Wednesday, 29 April 2009

Breast Bitter: Pumpclip Idiocy from Cottage

Boobies, tits, melons, bazongas, headlamps and midgets’ crashmats: These are all words that I can write here without cringing. That is provided they are delivered with my tongue wedged so far into my cheek that it looks likes I’m pleasuring a blue whale. However, they are not crudities that I should be forced to speak, in conversation, in a pub, with a person, on a Jesus’s own Sunday.

After all I’m English and so sexually repressed that this talk of jiggling meat-pillows only causes stiffening in my upper lip. So why do Cottage Brewery want to turn us all into an infantilised Sid James by naming their beer Breast Bitter?
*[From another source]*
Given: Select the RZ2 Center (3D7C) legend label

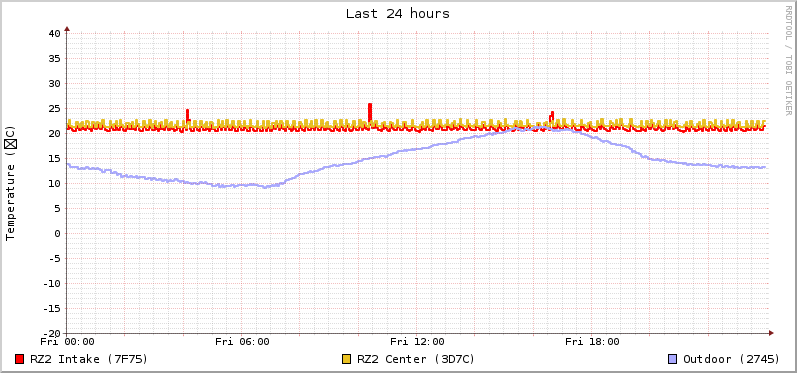Looking at the screenshot, I should pyautogui.click(x=416, y=359).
Perhaps the news has taken longer to reach Castle Cary - probably because it is a town that still drowns those who use flush toilets - but the 70s are over. Reg Varney is dead, accept it and move on. In our modern world giggling over lactoids, breasticles and silicon-zeppelins is as funny as remaking The Fall and Rise of Reginald Perrin with all the human warmth of Threads.
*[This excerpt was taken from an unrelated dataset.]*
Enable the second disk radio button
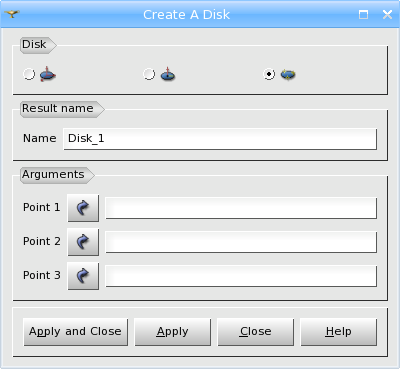Screen dimensions: 400x369 click(149, 74)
But it isn’t just the misogynist moniker of this beer that bitchslaps your decency. Nor the sheer ineptitude of the crayonjockey they hired to Parkinsons out the pumpclip pictured above. Granted it is actually both of those things, but it is also the gawping uselessness of the pun.
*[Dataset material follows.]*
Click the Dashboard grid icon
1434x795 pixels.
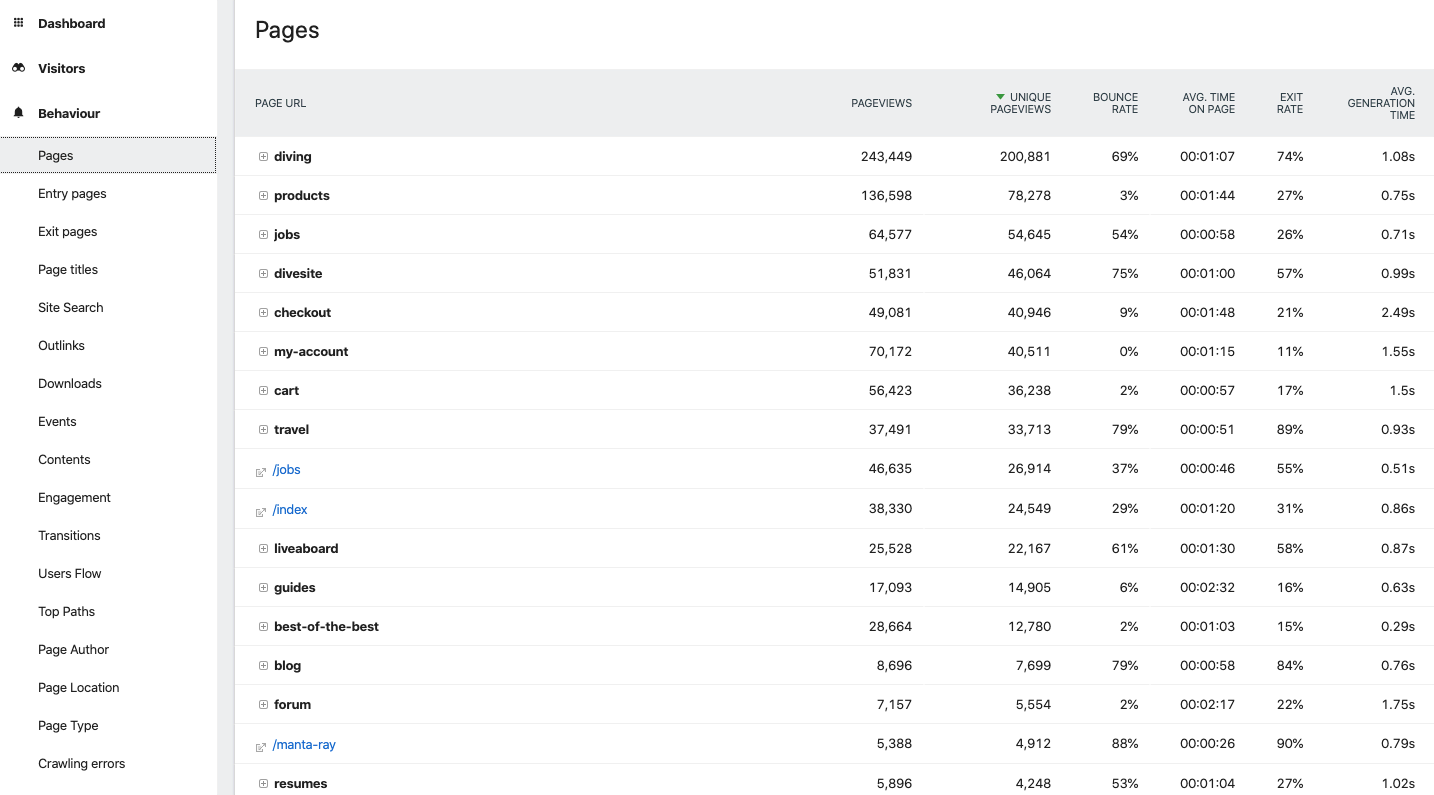(x=18, y=23)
Breast Bitter doesn’t work. The name fails to conjure up thoughts of what is actually a nice, slightly hoppy mostly malty 4.6% beer. Instead it creates visions of mummy milking rooms where distended upper-udders are ‘expressed’ 24/7. Or worse it fills your dreampipes with Oedipal fear. And if they really, really like this pitiful pun, it should have at least been attached to a Milk Stout.

But Breast Bitter isn’t alone there are plenty of others out there too. So what names or pumpclips have caused you to ignore an ale? When have you been too ashamed to order a Top Totty? Have you preferred pointing to uttering the words Rite Flanker? Or is the only word that has ever put you off a pint been Stella?

Friday, 10 April 2009

Pub Review: The Old Green Tree

The Old Green Tree
Green Street

They come from the bus tours, they come from the ghost walk, they come straight from central casting. Padded by Taco Bell, clad in velour and as cacophonous as a jet plane, they clog the narrow oak-panelled chambers of The Old Green Tree like chunky cholesterol. Roughly guided by The Lonely Planet and armed only with a lack of self or spatial awareness, these are they are Americans in search of a ‘genuine experience’ of a ‘genuine’ British pub.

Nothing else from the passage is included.